** Supplied passage follows **
17 November 2010
Chemists in the US have developed an easy way to integrate the 'bottom up' assembly of DNA origami with the 'top down' patterning of low cost lithography. The method, which involves sticking pieces of DNA to prepositioned gold islands, might help researchers in their bid to use DNA origami for nanoelectronics.
DNA origami is a means of folding DNA strands into something like a pegboard, onto which different molecules can be attached. In principle the origami can self-assemble into circuits with features just a few nanometres in size, but so far researchers have had difficulty controlling them because the origami are made in solution, so when deposited on a surface they can go everywhere.
The distance between components in electronics such as flash memory devices has shrunk to just tens of nanometres in recent years, and could drop even further, explains Hongbin Yu, a member of the research team at Arizona State University. One way to position components such as DNA origami that could be used in nanoelectronics is to go over the surface with highly precise lithography, but lithography at this scale requires expensive equipment. 'The cost of the tool to produce such features is so high only a handful of companies can afford them,' says Yu. 'Using DNA self-assembled structures on a patterned surface is an exciting way to reach such small dimensions with relatively low cost.'
Structures formed by connecting gold islands with DNA origami tubes (all scale bars are 300nm)
** End of Supplied passage **
** Information given follows **
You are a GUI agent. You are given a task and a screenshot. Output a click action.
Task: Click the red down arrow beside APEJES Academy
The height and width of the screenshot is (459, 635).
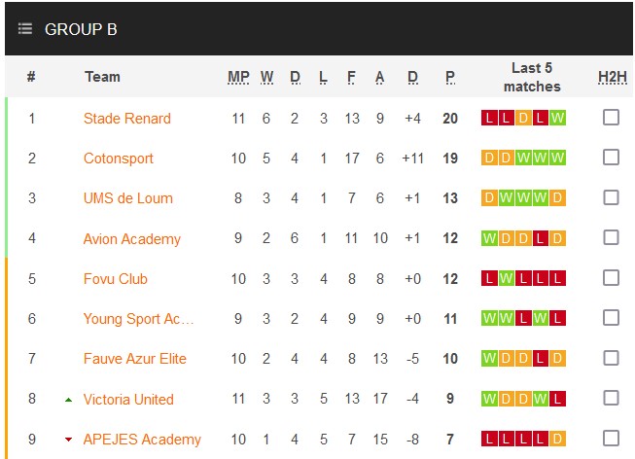click(68, 440)
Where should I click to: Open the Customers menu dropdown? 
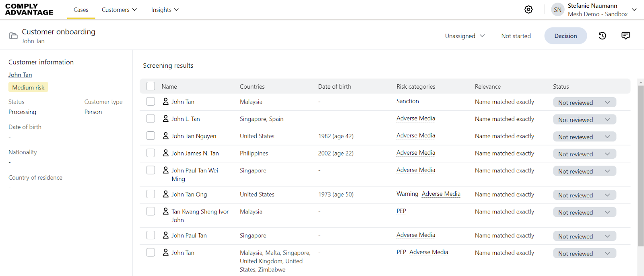click(119, 10)
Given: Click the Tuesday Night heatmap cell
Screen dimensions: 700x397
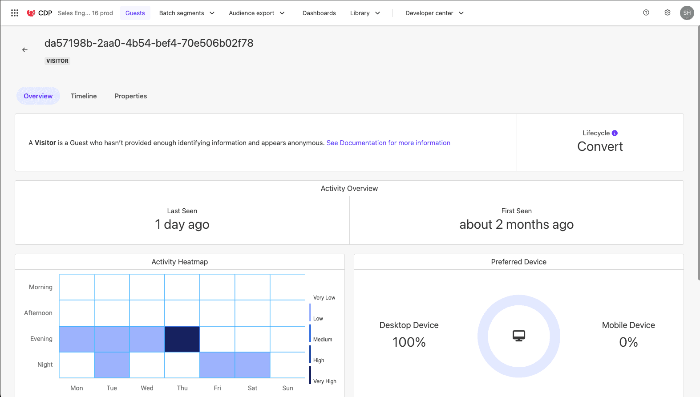Looking at the screenshot, I should click(x=112, y=365).
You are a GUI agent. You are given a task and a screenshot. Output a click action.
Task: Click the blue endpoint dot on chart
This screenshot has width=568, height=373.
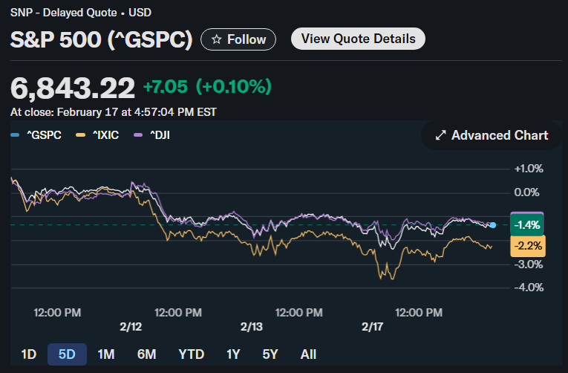[493, 224]
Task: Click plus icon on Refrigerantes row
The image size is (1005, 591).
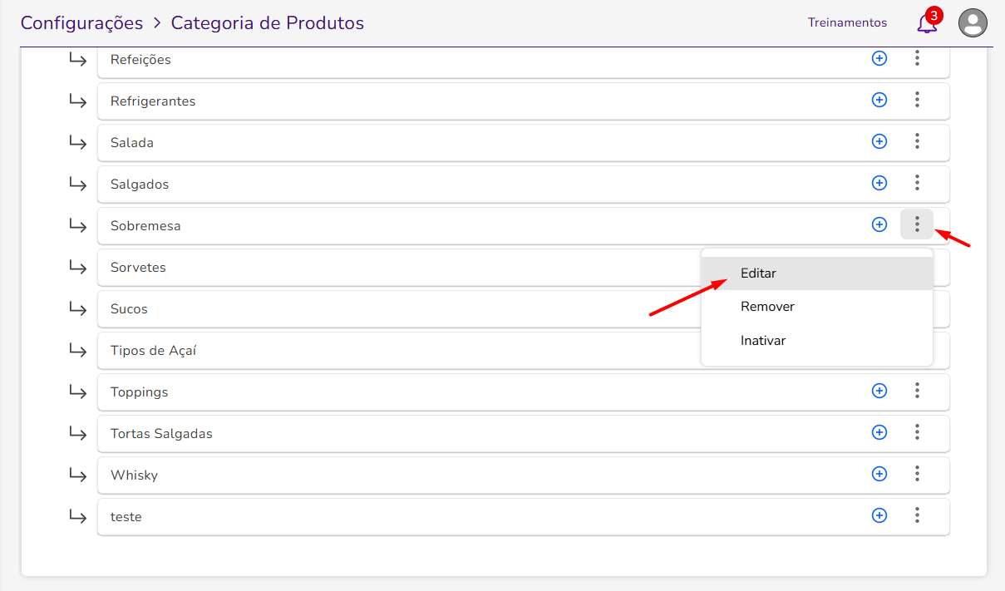Action: pyautogui.click(x=879, y=100)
** End of Information given **
_What you need to do_
#1 In the DNA origami article, what are the pieces of DNA stuck to?
#2 Could you write the next part of the DNA origami article, picking up after its last line?
The records are independent of the DNA origami article.

_Answer list_
#1 Prepositioned gold islands.

#2
© Nano Letters
In the new technique the researchers, led by Yu's colleague Hao Yan, modify the ends of DNA origami tubes with sulfur-containing 'thiol' groups, which can bind to gold. Using low-cost lithography, they then position two gold islands, just tens of nanometres in diameter, where they want the origami to go. When they deposit the origami, the ends of a single tube attach to the two islands, thereby forming a link in the right location.
'This work is important in that it is difficult to fabricate devices whose salient features span sub-nanometre to millimetre scales in length,' says William Shih, an expert in DNA nanotechnology at Harvard University, Cambridge, US. 'Success will lead to more sophisticated and powerful electronic devices than are possible today.'
'Yan's group seems to have struck a pretty good compromise, and they have come up with a good solution that will find application when we want to arrange 1D structures, like tubes, on a surface,' says Paul Rothemund at the California Institute of Technology, US, who invented DNA origami.
The researchers now plan to attach molecules such as carbon nanotubes, semiconducting nanoparticles or nanowires to the DNA origami to create functional networks with their gold islands.